Wentorf. Schon früher war das ein Festtag: Nach dem Besuch von Erich Zimmer gestern sind Speisekammern und Kühlschränke von Herbert Schmidt und seinen Kindern wieder gut gefüllt - mit frischer Mettwurst, Schinken, Blutwurst, Koteletts, Braten, Leberwurst, Sülze und Grützwurst.

Seit 25 Jahren kommt Hausschlachter Erich Zimmer (68) zu Schmidts und verarbeitet zwei Schweine zu deftigen Leckereien. Tierärztin Dr.

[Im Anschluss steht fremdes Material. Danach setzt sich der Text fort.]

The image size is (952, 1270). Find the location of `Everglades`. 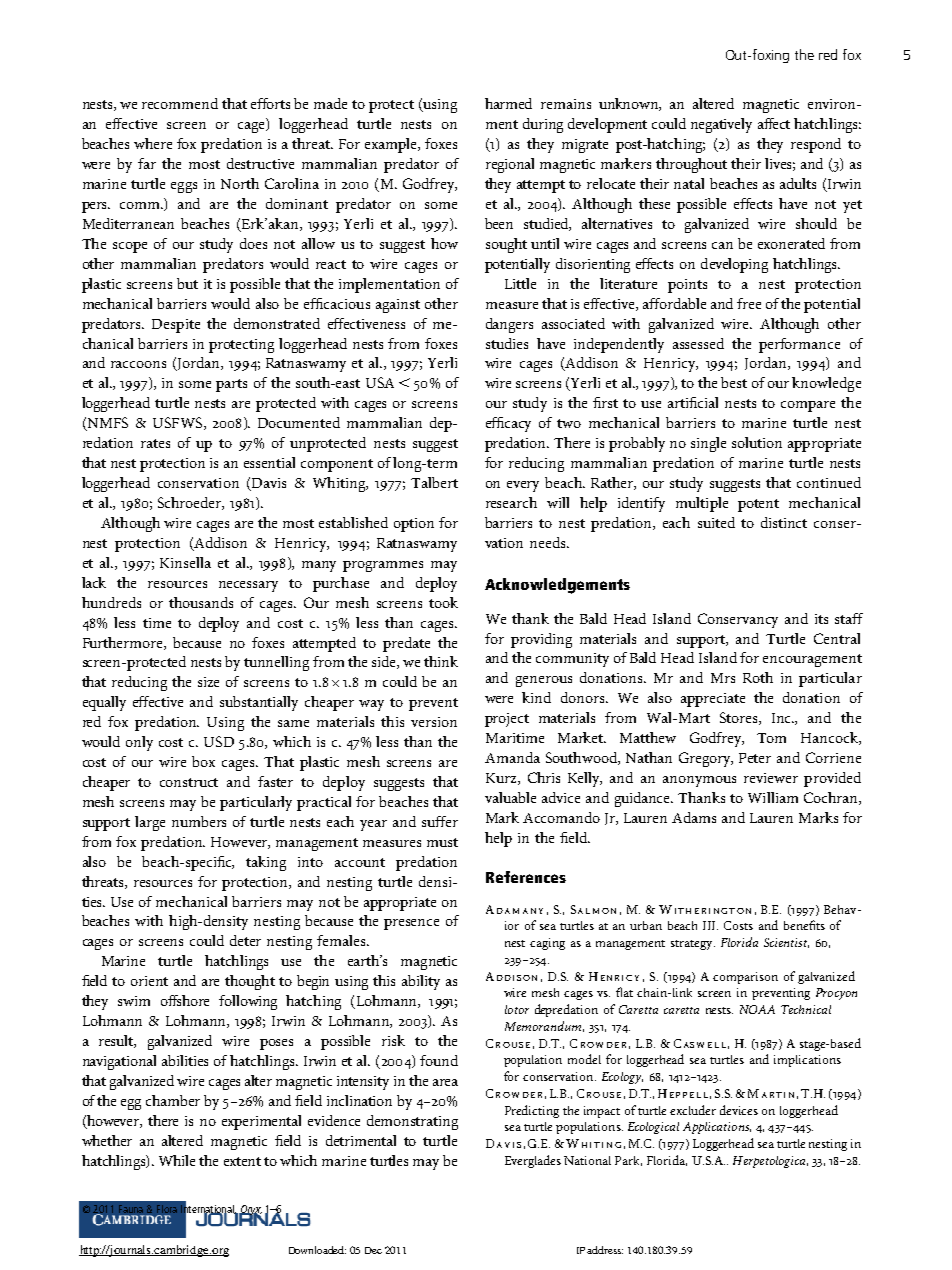

Everglades is located at coordinates (533, 1161).
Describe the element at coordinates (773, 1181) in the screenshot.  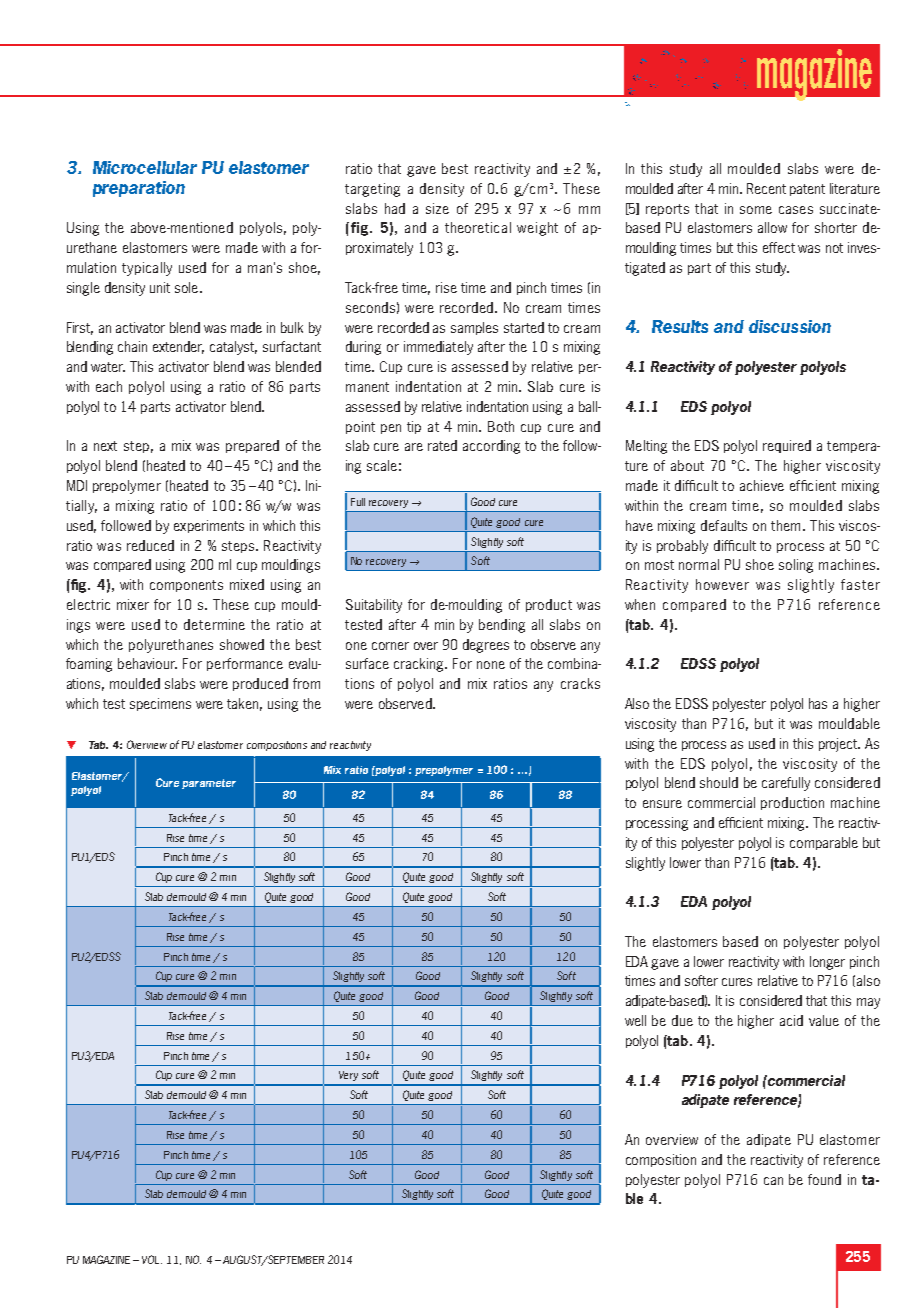
I see `can` at that location.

Barbara Plath ist zufrieden mit der Fleischbeschau: "Man sieht, die Schweinchen haben es gut gehabt", sagt sie, als sie die Hälften und die Organe begutachtet. "Das Fleisch ist dunkelrot und trocken - sie haben keinen Stress gehabt. Außerdem hatten sie Zeit zum Wachsen und ihr ganzes Leben keine Lungenentzündung, wie man an den schieren, glatten Lungen und am Brustkorb erkennen kann."

Ihre Artgenossen neigen sonst zu dieser Erkrankung, werden gewöhnlich innerhalb von vier Monaten mit Schnellmastfutter schlachtreif. Allein der Transport zum Schlachthof stresst sie so sehr, dass ihr Fleisch blassrosa wird und Wasser zieht. Den Schmidt'schen Schweinehälften gibt Plath gern die jeweils fünf Stempel auf Brust, Schulter, Schinken und zweimal auf den Rücken. Den viereckigen Stempel für die Hausschlachtung hat die zuständige Veterinärin nur für den Wentorfer Hof dabei. "Das gibt es ja sonst kaum noch", stellt sie fest.

Erwin Zimmer aber weiß noch, wie es geht. Der 68-jährige Bergedorfer ist eigentlich Rentner, aber von Dezember bis Februar schlachtet er noch elf Schweine, zehn Rinder, mal ein Pferd oder ein Schaf vor Ort. "Das größte Schwein dieser Saison wog lebend 305 Kilogramm - bei Klempnermeister Schröder in Kirchwerder", erzählt er." Gewöhnlich wiegen sie etwa 220 Kilogramm. Zimmer ist vom Fach: Nachdem er in Geesthacht seine Ausbildung absolviert und im Akkord am Hamburger Schlachthof gearbeitet hatte, machte er sich als Hausschlachter selbstständig. Damals mussten unter seinem Beil 160 Rinder und 90 Schweine pro Jahr ihr Leben lassen - aber nicht vergebens: Bis auf die Därme wird nichts weggeworfen. Früher dienten die als Wursthülle, heute nimmt man Kunstdarm.

Das ist nicht das Einzige, was sich seit Landwirt Schmidts Kindheit geändert hat. Der 73-jährige Wentorfer hat schon als kleiner Junge beim Schlachten zugeschaut, später als junger Mann mit angepackt - für ihn selbstverständlich. Er und seine Frau sowie seine erwachsenen Kinder samt Familien verbrauchen alles selbst. "Früher mussten wir teils zu viert ein Schwein festhalten, als es getötet wurde", erinnert er sich. "Heute merkt es kaum etwas davon. Es schreit nicht einmal auf." Zimmer betäubt die Schweine mit der Elektrozange und tötet sie gleichzeitig damit.

Danach werden sie in einer Wanne mit etwa 70 Grad heißem Wasser überbrüht, um die Borsten leichter zu lösen. Der Rest wird rasiert. Dann hängen die Männer die Schweine an den Hinterläufen auf. Zimmer nimmt sie aus und zerteilt sie mit dem Beil in zwei Hälften. Herz, Lungen, Niere und Leber werden für die Fleischbeschau einzeln aufgehängt. Die Lunge lässt sich nicht weiterverwerten, aber das übrige Fleisch muss einen Tag abhängen, bevor es zerlegt und zu Wurst oder zu Schwarz-Sauer verarbeitet werden kann.

Auch der Junior, Rainer Schmidt (41), der den Hof seit 2000 nebenberuflich führt, will an der Tradition festhalten: "Ich habe auch schon mal Fleisch vom Discounter gegessen - ein ganz anderer Geschmack. Bei unserem Schweineschnitzel kann man wenigstens sicher sein, dass es nach dem Braten die Größe behält."